═══ Texto proporcionado
Cuando la cátedra cinematográfica corre despavorida a las series de TV,
tratando de encontrar un refugio que ponga a salvo el capital
narrativo del cine,
pareciera estar asumiendo que la debacle en la industria es irreversible.
Nadie tiene muy claro qué diablos y en qué momento pasó lo que pasó,
pero si flota en el ambiente la sensación de que Hollywood cambió para siempre
y que de ahí en los próximos años no saldrá nada muy interesante
aparte de productos dictados por el efectismo técnico y los códigos de
la evasión.
Por eso dicen que es la hora de las series. Por eso su santificación.
══════
-- Tarea asignada --
Escribe cómo sigue el texto sobre la crisis del cine de Hollywood y el auge de las series de televisión, a partir de su última oración.
═══ Filas de datos
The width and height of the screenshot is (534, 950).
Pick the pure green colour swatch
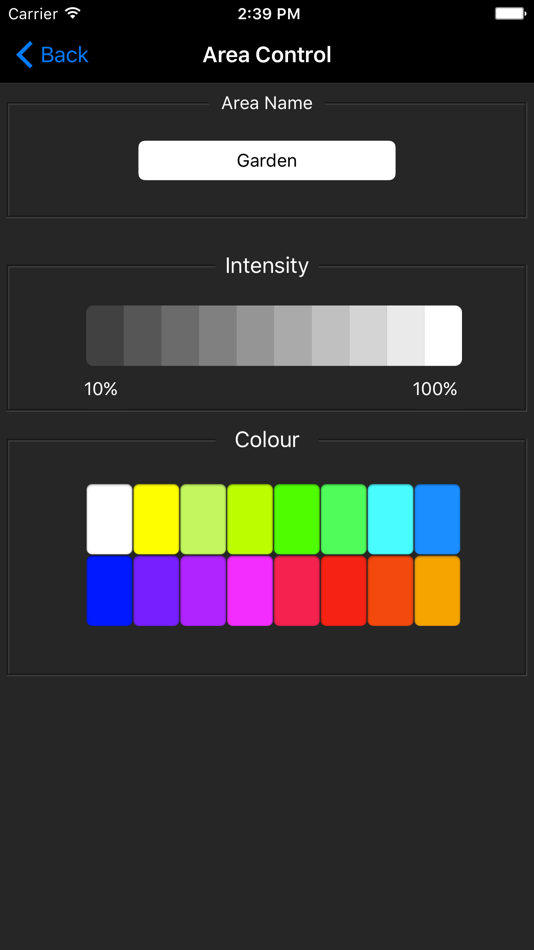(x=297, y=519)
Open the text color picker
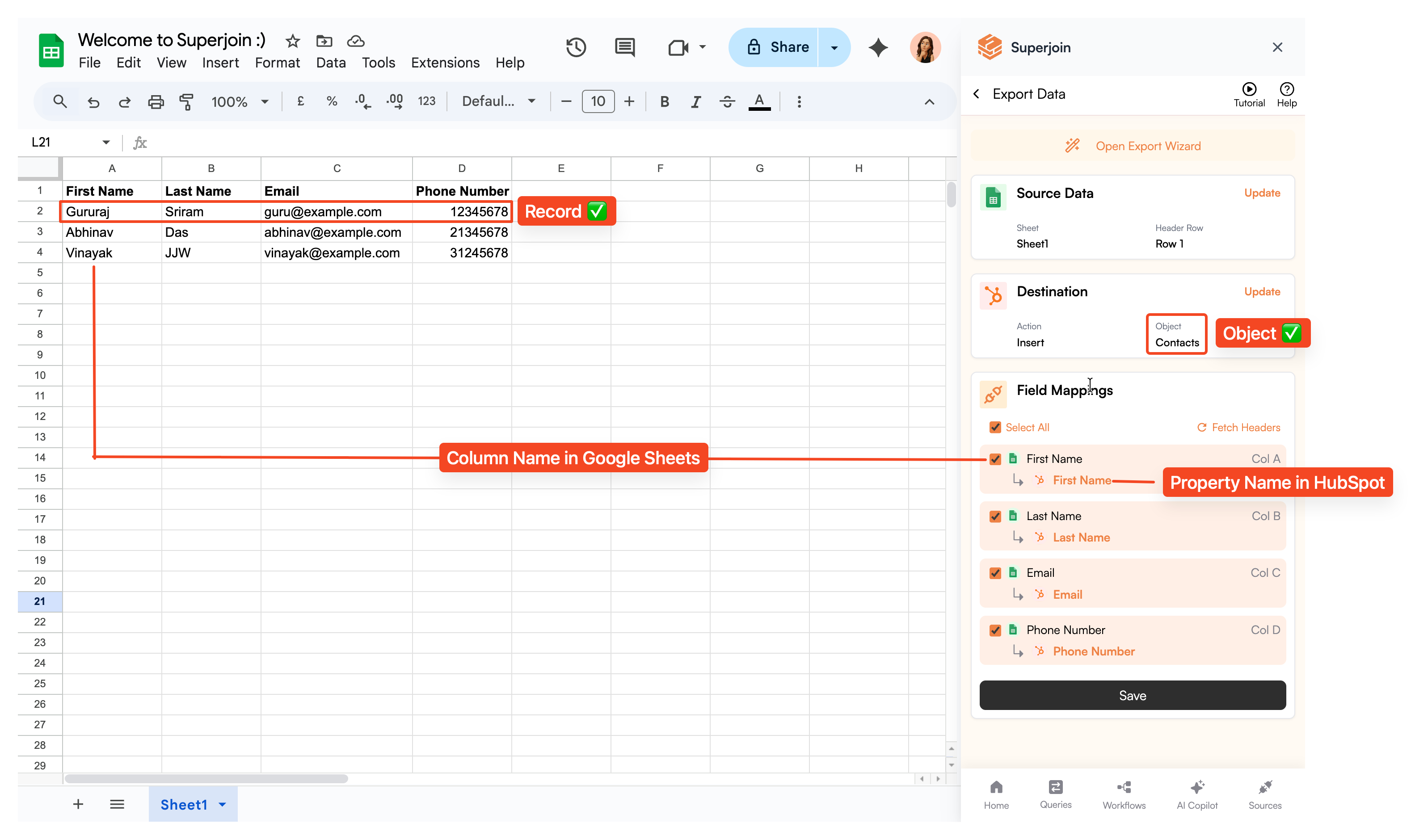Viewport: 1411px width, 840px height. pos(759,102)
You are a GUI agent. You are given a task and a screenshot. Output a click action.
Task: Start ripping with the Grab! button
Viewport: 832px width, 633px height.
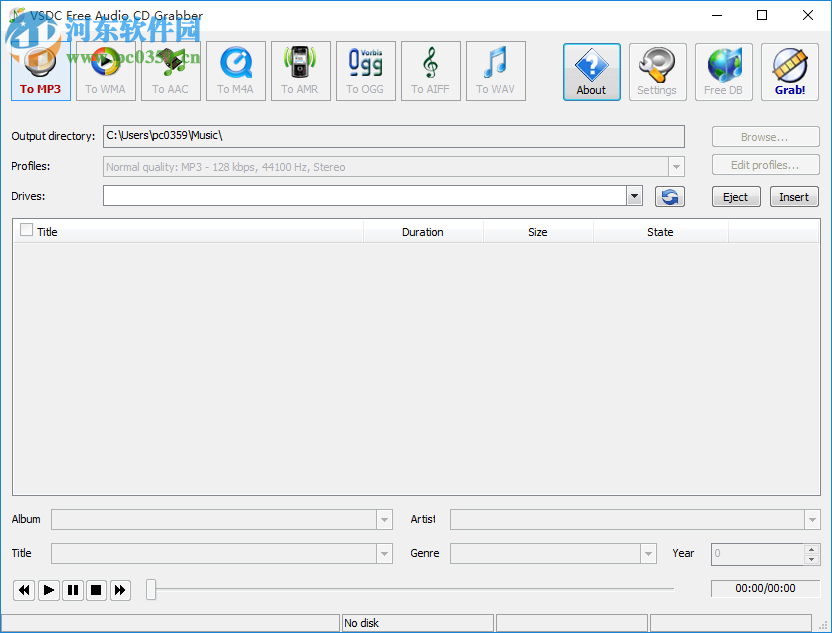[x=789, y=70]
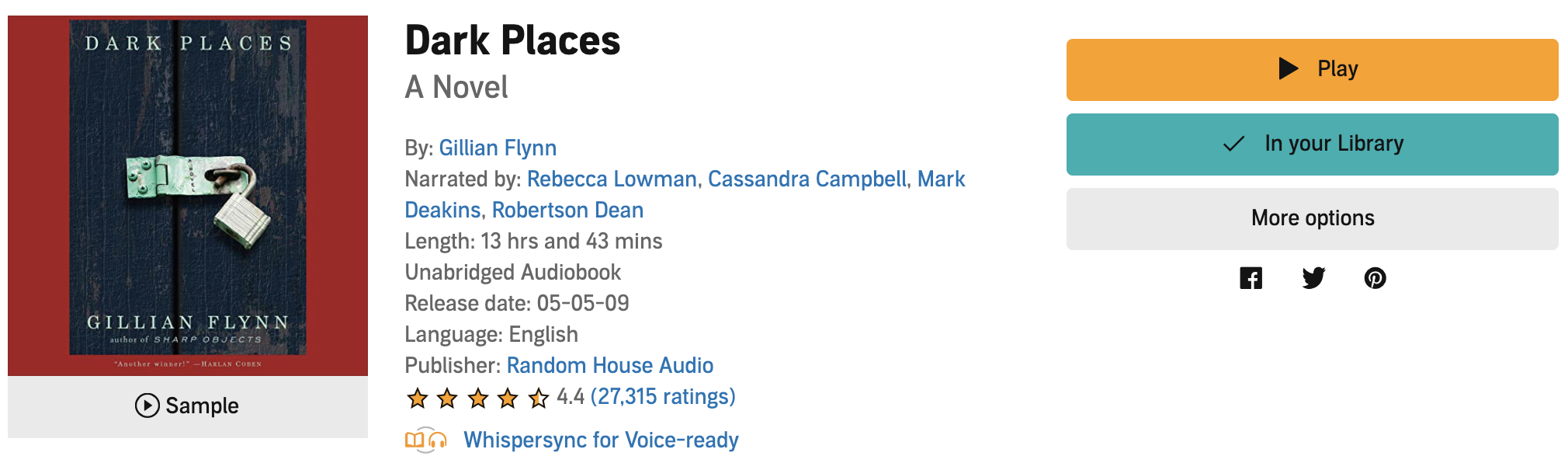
══════
-- Ejercicio resuelto --
Cuando el gran maestre de la Orden Templaria del Santo Guión, Robert Mckee,
estuvo en Santiago se permitió decir que una serie como Los Soprano
tenía mayor densidad narrativa y complejidad en los caracteres,
creo, que cualquiera de las tragedias de Shakespeare,
básicamente porque lo que un guionista puede meter en 20 capítulos
de 45 minutos de duración a lo largo de seis o siete temporadas
es mucho más que lo que el pobre William podía amarrar
con sus versos isabelinos en 150 minutos de representación.
Como leseras así parecieran estar instalándose sin mayor problema
-en el fondo, porque la profundidad ha pasado a ser entendida
como crecer para el lado, no para abajo ni para adentro-
la fuga de cineastas acreditados a la televisión,
más que una noticia, podría ser un signo de los tiempos.
Scorsese dirigió el capítulo cero de Boardwalk Empire,
una historia ambientada en la Atlantic City de los años 20,
y -claro- lo hizo con las pulsiones magníficas e inconfundibles de su cine.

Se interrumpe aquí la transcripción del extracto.